Re: [PATCH v5 bpf-next 0/5] bpf path iterator
From: Song Liu <hidden>
Date: 2025-06-26 05:52:55
Also in:
bpf, linux-fsdevel, lkml
On Jun 25, 2025, at 6:05 PM, NeilBrown [off-list ref] wrote:
[...]
quoted
I can't speak for Mickaël, but a callback-based interface is less flexible (and _maybe_ less performant?). Also, probably we will want to fallback to a reference-taking walk if the walk fails (rather than, say, retry infinitely), and this should probably use Song's proposed iterator. I'm not sure if Song would be keen to rewrite this iterator patch series in callback style (to be clear, it doesn't necessarily seem like a good idea to me, and I'm not asking him to), which means that we will end up with the reference walk API being a "call this function repeatedly", and the rcu walk API taking a callback.
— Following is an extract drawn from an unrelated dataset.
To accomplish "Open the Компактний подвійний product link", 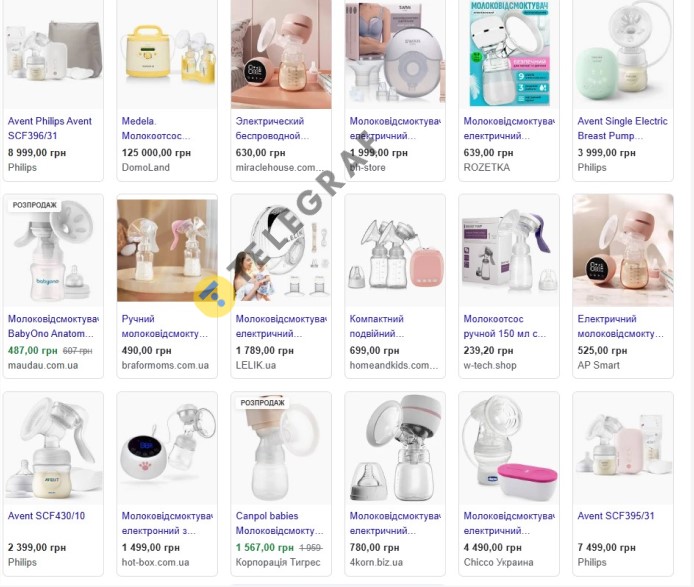I will [377, 326].
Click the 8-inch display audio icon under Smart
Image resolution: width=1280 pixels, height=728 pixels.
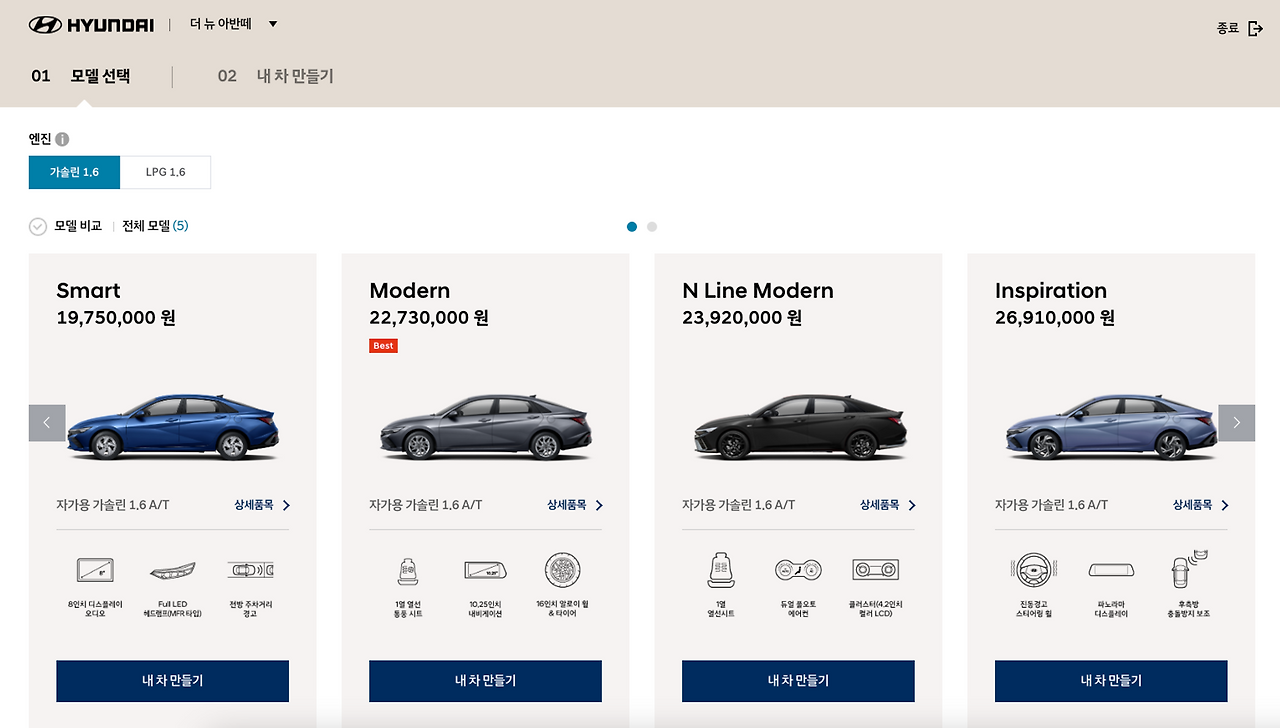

I think it is still workable (after all, if Landlock wants to reuse the code in the callback it can just call the callback function itself when doing the reference walk), but it seems a bit "ugly" to me.call-back can have a performance impact (less opportunity for compiler optimisation and CPU speculation), though less than taking spinlock and references. However Al and Christian have drawn a hard line against making seq numbers visible outside VFS code so I think it is the approach most likely to be accepted. Certainly vfs_walk_ancestors() would fallback to ref-walk if rcu-walk resulted in -ECHILD - just like all other path walking code in namei.c. This would be largely transparent to the caller - the caller would only see that the callback received a NULL path indicating a restart. It wouldn't need to know why.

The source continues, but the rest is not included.